As expected, it was announced yesterday that the 2024 Olympics will be held in Paris, and the 2028 games in Los Angeles. With those two cities the only bidders for 2024, the International Olympic Committee had decided to just declare two winners at once, and once L.A. officials offered to go second, the deal was done.
So given the disaster that other recent Olympic games have been for host cities, should Los Angelenos be celebrating or cowering in fear? I’d previously argued that L.A. needed to drive a hard bargain with the IOC — as it did prior to hosting the 1984 Olympics, when it was similarly the only real bidder — and indeed the city did get some concessions in its deal:
- The IOC will share media and sponsorship revenues with L.A., which it estimates could be worth as much as $2 billion, though there are no guarantees.
- $180 million of this cash will be forwarded immediately as an advance, helping the city pay for some of its up-front costs.
- The city will set aside $487.6 million in contingency funds for cost overruns, and if the games come in under budget, they’ll get to keep all of it — the IOC is waiving its usual demand for a 20% cut of any surplus.
If that seems like weak tea to you as far as concessions go — Los Angeles will get to keep its own money if it doesn’t spend it! — well, that’s what counts as a good deal compared to the unmitigated disaster that many other cities’ contracts with the IOC have been.

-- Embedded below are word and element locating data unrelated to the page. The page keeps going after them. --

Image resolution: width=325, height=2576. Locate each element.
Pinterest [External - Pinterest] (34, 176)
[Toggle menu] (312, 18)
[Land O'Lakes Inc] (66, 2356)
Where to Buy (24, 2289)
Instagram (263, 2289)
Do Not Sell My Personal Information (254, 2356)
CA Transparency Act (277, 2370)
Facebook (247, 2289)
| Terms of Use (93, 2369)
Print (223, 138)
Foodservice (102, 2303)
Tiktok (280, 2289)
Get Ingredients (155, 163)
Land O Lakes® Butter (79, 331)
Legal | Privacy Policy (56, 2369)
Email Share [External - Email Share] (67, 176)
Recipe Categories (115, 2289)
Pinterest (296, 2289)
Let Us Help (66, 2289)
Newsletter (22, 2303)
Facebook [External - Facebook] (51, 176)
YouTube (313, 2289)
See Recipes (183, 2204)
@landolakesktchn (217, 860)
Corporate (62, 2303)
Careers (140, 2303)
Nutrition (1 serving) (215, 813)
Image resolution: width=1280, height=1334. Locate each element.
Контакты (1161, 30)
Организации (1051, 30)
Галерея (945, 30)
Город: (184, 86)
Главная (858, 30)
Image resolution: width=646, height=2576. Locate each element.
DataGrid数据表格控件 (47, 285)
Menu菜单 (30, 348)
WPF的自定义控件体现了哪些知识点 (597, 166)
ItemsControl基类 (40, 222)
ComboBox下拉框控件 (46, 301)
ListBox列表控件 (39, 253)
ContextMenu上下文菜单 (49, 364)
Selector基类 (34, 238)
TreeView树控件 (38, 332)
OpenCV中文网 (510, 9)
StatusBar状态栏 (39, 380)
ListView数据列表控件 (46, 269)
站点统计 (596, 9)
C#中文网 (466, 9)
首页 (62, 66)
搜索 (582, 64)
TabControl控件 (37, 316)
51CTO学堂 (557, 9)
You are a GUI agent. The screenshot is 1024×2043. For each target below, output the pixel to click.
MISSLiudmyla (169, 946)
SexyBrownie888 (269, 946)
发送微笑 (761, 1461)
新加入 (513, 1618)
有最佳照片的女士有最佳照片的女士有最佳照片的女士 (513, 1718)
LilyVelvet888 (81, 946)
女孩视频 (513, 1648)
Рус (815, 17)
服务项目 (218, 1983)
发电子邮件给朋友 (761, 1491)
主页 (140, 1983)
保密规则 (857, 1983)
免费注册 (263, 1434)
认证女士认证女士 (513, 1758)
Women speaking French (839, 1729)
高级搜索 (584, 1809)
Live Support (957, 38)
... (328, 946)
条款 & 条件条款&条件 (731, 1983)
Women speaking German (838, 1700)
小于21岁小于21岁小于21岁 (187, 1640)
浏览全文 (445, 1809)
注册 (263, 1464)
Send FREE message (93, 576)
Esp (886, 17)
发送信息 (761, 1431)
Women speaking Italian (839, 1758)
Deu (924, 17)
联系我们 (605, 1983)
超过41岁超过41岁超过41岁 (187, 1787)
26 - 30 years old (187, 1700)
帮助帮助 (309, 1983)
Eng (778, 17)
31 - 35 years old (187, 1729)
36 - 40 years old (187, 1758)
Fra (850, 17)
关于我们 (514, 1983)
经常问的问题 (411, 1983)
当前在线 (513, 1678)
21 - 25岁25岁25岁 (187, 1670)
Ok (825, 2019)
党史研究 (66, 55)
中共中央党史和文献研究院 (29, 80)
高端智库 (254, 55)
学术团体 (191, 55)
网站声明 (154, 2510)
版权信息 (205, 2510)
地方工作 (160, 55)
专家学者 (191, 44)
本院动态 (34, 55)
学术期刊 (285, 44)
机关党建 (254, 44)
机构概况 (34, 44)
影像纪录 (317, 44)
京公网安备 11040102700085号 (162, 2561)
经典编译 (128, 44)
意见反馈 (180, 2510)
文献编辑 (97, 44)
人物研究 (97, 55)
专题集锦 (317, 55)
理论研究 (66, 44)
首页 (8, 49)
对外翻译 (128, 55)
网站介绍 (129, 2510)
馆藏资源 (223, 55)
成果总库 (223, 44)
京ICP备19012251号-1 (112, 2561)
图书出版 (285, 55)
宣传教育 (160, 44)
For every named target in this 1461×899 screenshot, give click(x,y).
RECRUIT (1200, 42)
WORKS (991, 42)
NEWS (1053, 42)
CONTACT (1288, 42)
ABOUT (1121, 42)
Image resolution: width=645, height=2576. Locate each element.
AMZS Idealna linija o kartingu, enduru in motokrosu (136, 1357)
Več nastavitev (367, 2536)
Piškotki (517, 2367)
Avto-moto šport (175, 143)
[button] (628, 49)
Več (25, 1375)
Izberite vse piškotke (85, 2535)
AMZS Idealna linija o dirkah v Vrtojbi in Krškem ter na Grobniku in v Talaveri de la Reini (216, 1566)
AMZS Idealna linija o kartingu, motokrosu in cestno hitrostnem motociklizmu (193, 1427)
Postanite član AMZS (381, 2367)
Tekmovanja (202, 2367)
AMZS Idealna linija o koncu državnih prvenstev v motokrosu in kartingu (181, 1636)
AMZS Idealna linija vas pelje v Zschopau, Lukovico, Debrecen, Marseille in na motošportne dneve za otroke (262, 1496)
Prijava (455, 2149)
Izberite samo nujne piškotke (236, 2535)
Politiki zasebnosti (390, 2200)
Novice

I’m going to try to dive into the numbers a bit more in coming days, and L.A. does have a lot of existing venues that it can repurpose for the games, which should help keep costs down. But given that cities the Olympics almost always go way over budget and cities almost always lose money on them, getting a vague promise of lots of media riches and getting to keep any surplus if there is one isn’t exactly something I’d be running out into the streets to celebrate.